Once again, we do well to remember that we are not the original audience: people in the first century were the original audience. And this passage actually starts much earlier than verse 25. Look at verse 6 for example. In describing the beautiful Temple in Jerusalem, where some were admiring its beauty, Jesus said, “The days will come when not one stone will be left upon another; all will be thrown down.” History records that the Temple was destroyed by marauding Romans in 70 AD, led by a man named Titus, under instruction from his father, Emperor Vespasian. So Jesus, for that original audience, is describing a time roughly 50 years in the future, not 1,986 years in the future! But there a people—and there are plenty of them—who read their Bibles in an uninformed or flat-footed manner, that go and tell others: “Look what the Bible says! It says how the world will end soon! The final judgment must be upon us!” And then religious panic ensues, conspiracy theories arise, and people start gathering supplies for the end of days. Let’s instead read our Bibles with good guides!

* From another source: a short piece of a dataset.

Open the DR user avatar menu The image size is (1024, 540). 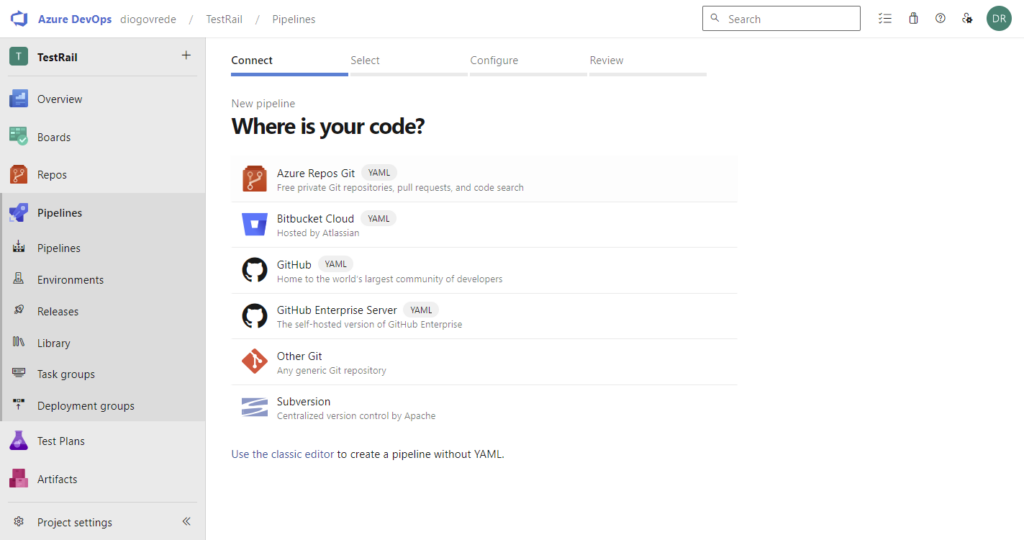(998, 19)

This week, with an impeachment investigation causing an uproar in our otherwise chaotic news cycles, another high school shooting, as nuclear bombs are likely being made in places like North Korea and Iran, with catastrophic heat for months now followed by record cold weather, uninformed people may raise the anxiety levels that are already present in the human race. They say things like “The end of the world is near!” Or, “The day of Judgment must be upon us!” The entire November/December issue of our denominational journal, Presbyterians Today, has as its theme: “Ways to Ease Anxious Times.” We do live in anxious times. If there are people reading this week’s Gospel lesson without guidance, their anxiety may indeed climb into the stratosphere. Instead, let’s look back into the past to help us be informed about the present.

First, listeners to Jesus’ prediction about the destruction of the Temple had two questions:
“When will it happen?” and “What will be the signs of its beginning?”
Jesus responded pointing to three signs. The first was the arrival of people making false claims that they knew the answers. (21:8) The other two signs were warfare and political chaos on the one hand, (21:9-10) and natural disasters on the other. (21:11) [Sharon H. Ringe, LUKE, Westminster/John Knox Press, 1995, p.251, paraphrased]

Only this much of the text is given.